Restate the data below, keeping every line the same.

::: MATERIAL SUPPLIED :::

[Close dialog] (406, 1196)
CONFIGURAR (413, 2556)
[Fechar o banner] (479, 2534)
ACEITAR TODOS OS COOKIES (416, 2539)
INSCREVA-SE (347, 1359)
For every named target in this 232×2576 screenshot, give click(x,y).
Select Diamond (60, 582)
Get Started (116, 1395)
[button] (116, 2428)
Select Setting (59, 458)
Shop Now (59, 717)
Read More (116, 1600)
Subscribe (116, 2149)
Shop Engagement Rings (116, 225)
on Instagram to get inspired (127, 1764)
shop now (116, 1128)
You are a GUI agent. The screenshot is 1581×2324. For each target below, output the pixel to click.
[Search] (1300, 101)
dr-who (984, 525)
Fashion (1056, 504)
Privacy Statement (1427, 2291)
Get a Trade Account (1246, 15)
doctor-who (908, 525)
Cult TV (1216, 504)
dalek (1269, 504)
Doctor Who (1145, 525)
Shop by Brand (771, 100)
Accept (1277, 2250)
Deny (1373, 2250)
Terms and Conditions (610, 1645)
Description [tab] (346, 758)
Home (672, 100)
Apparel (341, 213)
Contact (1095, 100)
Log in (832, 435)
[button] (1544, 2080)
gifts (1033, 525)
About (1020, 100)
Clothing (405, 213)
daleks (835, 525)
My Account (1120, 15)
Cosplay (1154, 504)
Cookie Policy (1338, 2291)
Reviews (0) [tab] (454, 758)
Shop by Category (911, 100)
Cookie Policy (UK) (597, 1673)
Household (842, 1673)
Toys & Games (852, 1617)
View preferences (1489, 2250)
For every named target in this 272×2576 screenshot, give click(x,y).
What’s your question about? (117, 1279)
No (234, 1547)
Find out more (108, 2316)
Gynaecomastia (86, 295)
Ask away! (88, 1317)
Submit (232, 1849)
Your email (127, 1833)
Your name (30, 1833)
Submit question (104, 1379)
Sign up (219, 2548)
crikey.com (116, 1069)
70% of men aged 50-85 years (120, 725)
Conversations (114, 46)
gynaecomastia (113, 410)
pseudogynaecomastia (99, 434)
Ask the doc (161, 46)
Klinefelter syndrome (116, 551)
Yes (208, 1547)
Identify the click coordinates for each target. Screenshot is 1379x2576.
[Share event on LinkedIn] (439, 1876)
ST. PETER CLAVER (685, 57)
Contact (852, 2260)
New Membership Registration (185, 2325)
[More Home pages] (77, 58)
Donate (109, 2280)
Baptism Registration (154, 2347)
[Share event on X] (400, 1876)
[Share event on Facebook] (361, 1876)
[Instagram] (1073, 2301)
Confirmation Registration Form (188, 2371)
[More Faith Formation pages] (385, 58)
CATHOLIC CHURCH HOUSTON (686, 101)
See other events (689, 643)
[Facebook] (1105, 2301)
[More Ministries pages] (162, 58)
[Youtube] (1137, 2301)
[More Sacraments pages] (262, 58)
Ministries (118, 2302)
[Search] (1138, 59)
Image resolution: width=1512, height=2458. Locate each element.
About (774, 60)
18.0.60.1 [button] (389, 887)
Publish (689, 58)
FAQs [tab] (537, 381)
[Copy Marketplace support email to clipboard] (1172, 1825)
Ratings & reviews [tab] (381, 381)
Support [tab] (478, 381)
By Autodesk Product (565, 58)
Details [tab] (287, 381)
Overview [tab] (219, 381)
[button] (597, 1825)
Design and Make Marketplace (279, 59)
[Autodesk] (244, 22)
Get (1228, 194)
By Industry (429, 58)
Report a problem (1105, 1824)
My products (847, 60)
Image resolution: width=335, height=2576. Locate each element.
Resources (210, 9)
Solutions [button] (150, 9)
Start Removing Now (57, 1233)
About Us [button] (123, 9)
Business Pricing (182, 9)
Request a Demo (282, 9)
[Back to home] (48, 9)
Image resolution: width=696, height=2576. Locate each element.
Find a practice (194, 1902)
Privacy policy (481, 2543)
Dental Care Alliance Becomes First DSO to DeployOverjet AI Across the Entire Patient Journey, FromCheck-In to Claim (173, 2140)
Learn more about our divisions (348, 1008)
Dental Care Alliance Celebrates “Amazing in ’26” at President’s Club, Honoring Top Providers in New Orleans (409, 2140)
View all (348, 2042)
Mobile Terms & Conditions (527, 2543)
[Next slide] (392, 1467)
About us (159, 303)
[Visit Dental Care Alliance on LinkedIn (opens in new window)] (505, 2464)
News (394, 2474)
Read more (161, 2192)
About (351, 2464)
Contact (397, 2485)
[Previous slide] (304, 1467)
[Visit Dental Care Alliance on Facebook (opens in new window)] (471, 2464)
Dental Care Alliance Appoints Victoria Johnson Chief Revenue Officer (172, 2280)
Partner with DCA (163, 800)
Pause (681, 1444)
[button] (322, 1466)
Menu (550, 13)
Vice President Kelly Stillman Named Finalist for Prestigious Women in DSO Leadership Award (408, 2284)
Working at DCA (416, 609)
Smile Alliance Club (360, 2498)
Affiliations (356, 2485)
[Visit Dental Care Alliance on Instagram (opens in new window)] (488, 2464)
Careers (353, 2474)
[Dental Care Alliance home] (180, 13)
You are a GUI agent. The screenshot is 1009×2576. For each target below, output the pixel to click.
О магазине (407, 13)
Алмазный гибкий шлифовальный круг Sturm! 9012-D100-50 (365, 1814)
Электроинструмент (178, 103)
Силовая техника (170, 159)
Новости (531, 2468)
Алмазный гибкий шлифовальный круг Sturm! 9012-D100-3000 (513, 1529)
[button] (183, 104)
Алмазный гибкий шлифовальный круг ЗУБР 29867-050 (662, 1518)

:::

### [PROBLEM SOLUTION]
[Close dialog] (406, 1196)
CONFIGURAR (413, 2556)
[Fechar o banner] (479, 2534)
ACEITAR TODOS OS COOKIES (416, 2539)
INSCREVA-SE (347, 1359)
For every named target in this 232×2576 screenshot, give click(x,y).
Select Diamond (60, 582)
Get Started (116, 1395)
[button] (116, 2428)
Select Setting (59, 458)
Shop Now (59, 717)
Read More (116, 1600)
Subscribe (116, 2149)
Shop Engagement Rings (116, 225)
on Instagram to get inspired (127, 1764)
shop now (116, 1128)
You are a GUI agent. The screenshot is 1581×2324. For each target below, output the pixel to click.
[Search] (1300, 101)
dr-who (984, 525)
Fashion (1056, 504)
Privacy Statement (1427, 2291)
Get a Trade Account (1246, 15)
doctor-who (908, 525)
Cult TV (1216, 504)
dalek (1269, 504)
Doctor Who (1145, 525)
Shop by Brand (771, 100)
Accept (1277, 2250)
Deny (1373, 2250)
Terms and Conditions (610, 1645)
Description [tab] (346, 758)
Home (672, 100)
Apparel (341, 213)
Contact (1095, 100)
Log in (832, 435)
[button] (1544, 2080)
gifts (1033, 525)
About (1020, 100)
Clothing (405, 213)
daleks (835, 525)
My Account (1120, 15)
Cosplay (1154, 504)
Cookie Policy (1338, 2291)
Reviews (0) [tab] (454, 758)
Shop by Category (911, 100)
Cookie Policy (UK) (597, 1673)
Household (842, 1673)
Toys & Games (852, 1617)
View preferences (1489, 2250)
For every named target in this 272×2576 screenshot, give click(x,y).
What’s your question about? (117, 1279)
No (234, 1547)
Find out more (108, 2316)
Gynaecomastia (86, 295)
Ask away! (88, 1317)
Submit (232, 1849)
Your email (127, 1833)
Your name (30, 1833)
Submit question (104, 1379)
Sign up (219, 2548)
crikey.com (116, 1069)
70% of men aged 50-85 years (120, 725)
Conversations (114, 46)
gynaecomastia (113, 410)
pseudogynaecomastia (99, 434)
Ask the doc (161, 46)
Klinefelter syndrome (116, 551)
Yes (208, 1547)
Identify the click coordinates for each target. Screenshot is 1379x2576.
[Share event on LinkedIn] (439, 1876)
ST. PETER CLAVER (685, 57)
Contact (852, 2260)
New Membership Registration (185, 2325)
[More Home pages] (77, 58)
Donate (109, 2280)
Baptism Registration (154, 2347)
[Share event on X] (400, 1876)
[Share event on Facebook] (361, 1876)
[Instagram] (1073, 2301)
Confirmation Registration Form (188, 2371)
[More Faith Formation pages] (385, 58)
CATHOLIC CHURCH HOUSTON (686, 101)
See other events (689, 643)
[Facebook] (1105, 2301)
[More Ministries pages] (162, 58)
[Youtube] (1137, 2301)
[More Sacraments pages] (262, 58)
Ministries (118, 2302)
[Search] (1138, 59)
Image resolution: width=1512, height=2458. Locate each element.
About (774, 60)
18.0.60.1 [button] (389, 887)
Publish (689, 58)
FAQs [tab] (537, 381)
[Copy Marketplace support email to clipboard] (1172, 1825)
Ratings & reviews [tab] (381, 381)
Support [tab] (478, 381)
By Autodesk Product (565, 58)
Details [tab] (287, 381)
Overview [tab] (219, 381)
[button] (597, 1825)
Design and Make Marketplace (279, 59)
[Autodesk] (244, 22)
Get (1228, 194)
By Industry (429, 58)
Report a problem (1105, 1824)
My products (847, 60)
Image resolution: width=335, height=2576. Locate each element.
Resources (210, 9)
Solutions [button] (150, 9)
Start Removing Now (57, 1233)
About Us [button] (123, 9)
Business Pricing (182, 9)
Request a Demo (282, 9)
[Back to home] (48, 9)
Image resolution: width=696, height=2576. Locate each element.
Find a practice (194, 1902)
Privacy policy (481, 2543)
Dental Care Alliance Becomes First DSO to DeployOverjet AI Across the Entire Patient Journey, FromCheck-In to Claim (173, 2140)
Learn more about our divisions (348, 1008)
Dental Care Alliance Celebrates “Amazing in ’26” at President’s Club, Honoring Top Providers in New Orleans (409, 2140)
View all (348, 2042)
Mobile Terms & Conditions (527, 2543)
[Next slide] (392, 1467)
About us (159, 303)
[Visit Dental Care Alliance on LinkedIn (opens in new window)] (505, 2464)
News (394, 2474)
Read more (161, 2192)
About (351, 2464)
Contact (397, 2485)
[Previous slide] (304, 1467)
[Visit Dental Care Alliance on Facebook (opens in new window)] (471, 2464)
Dental Care Alliance Appoints Victoria Johnson Chief Revenue Officer (172, 2280)
Partner with DCA (163, 800)
Pause (681, 1444)
[button] (322, 1466)
Menu (550, 13)
Vice President Kelly Stillman Named Finalist for Prestigious Women in DSO Leadership Award (408, 2284)
Working at DCA (416, 609)
Smile Alliance Club (360, 2498)
Affiliations (356, 2485)
[Visit Dental Care Alliance on Instagram (opens in new window)] (488, 2464)
Careers (353, 2474)
[Dental Care Alliance home] (180, 13)
You are a GUI agent. The screenshot is 1009×2576. For each target below, output the pixel to click.
О магазине (407, 13)
Алмазный гибкий шлифовальный круг Sturm! 9012-D100-50 (365, 1814)
Электроинструмент (178, 103)
Силовая техника (170, 159)
Новости (531, 2468)
Алмазный гибкий шлифовальный круг Sturm! 9012-D100-3000 (513, 1529)
[button] (183, 104)
Алмазный гибкий шлифовальный круг ЗУБР 29867-050 (662, 1518)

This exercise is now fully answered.